The three new hotels, under construction since 2014, are expected to create at least 100 new local jobs — and add $1.5 to $2 million a year in TOT revenues for the county.

“At this point, it’s clearly in everybody’s best interest that these hotels are completed and open for business as soon as possible,” Fleming said.

The ambitious project has encountered a series of setbacks over the years.

The most recent delay has involved hooking up the hotels to Oakhurst’s main sewer line, which the developer has already paid the county more than $2 million in fees to connect.

Cal Trans originally approved a plan that would have allowed the developer to hook up the three hotels to the sewer line via a construction technique called “burst pipe” installation.

Pipe bursting is a trenchless sewer repair method that involves breaking and expanding the existing buried sewer line while simultaneously replacing it with new, high-density polyethylene pipes. The technique has less impact to the construction site and also does not require the use of added chemicals or other contaminants.
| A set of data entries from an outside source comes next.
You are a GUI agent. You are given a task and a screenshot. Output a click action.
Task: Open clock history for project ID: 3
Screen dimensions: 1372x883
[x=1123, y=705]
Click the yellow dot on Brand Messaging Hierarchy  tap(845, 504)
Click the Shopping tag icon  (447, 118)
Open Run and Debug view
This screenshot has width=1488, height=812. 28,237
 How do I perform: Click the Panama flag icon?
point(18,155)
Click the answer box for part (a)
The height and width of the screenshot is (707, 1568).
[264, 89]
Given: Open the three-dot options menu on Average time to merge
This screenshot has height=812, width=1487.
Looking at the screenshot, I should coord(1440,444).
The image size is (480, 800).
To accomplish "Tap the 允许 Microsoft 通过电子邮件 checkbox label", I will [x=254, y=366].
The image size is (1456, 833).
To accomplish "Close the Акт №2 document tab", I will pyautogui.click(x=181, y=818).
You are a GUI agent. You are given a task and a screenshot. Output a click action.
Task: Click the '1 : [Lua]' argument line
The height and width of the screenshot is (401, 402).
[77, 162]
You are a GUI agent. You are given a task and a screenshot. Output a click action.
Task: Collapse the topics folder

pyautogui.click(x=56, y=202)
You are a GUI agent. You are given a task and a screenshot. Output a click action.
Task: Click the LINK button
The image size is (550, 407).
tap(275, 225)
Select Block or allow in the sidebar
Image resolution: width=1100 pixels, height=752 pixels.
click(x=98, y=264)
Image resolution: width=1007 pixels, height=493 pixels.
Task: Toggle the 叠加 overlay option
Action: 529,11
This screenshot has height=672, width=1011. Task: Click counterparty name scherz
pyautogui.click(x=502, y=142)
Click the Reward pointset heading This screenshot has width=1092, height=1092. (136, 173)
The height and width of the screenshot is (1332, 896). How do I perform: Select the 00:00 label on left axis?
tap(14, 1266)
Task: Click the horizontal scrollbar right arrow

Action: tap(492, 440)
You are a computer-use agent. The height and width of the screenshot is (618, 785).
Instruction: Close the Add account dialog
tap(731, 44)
But since the permit Cal Trans issued for the burst-pipe work expired late last year, the state agency is now insisting the three hotels’ sewer line connection be completed through a more involved and costly “open trench” installation.

County officials continue to meet with Cal Trans to determine how best to move forward with the sewer connection work. “There are still some issues we’re trying to work out,” Jared Carter, Madera County’s deputy director of public works, said last week.